| What needs to be done |
For each line in the records, produce an exact copy.
BEGIN Supplied entries
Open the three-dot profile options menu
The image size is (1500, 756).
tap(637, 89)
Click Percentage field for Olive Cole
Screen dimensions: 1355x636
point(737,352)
END Supplied entries
| Result of this exercise |
Open the three-dot profile options menu
The image size is (1500, 756).
tap(637, 89)
Click Percentage field for Olive Cole
Screen dimensions: 1355x636
point(737,352)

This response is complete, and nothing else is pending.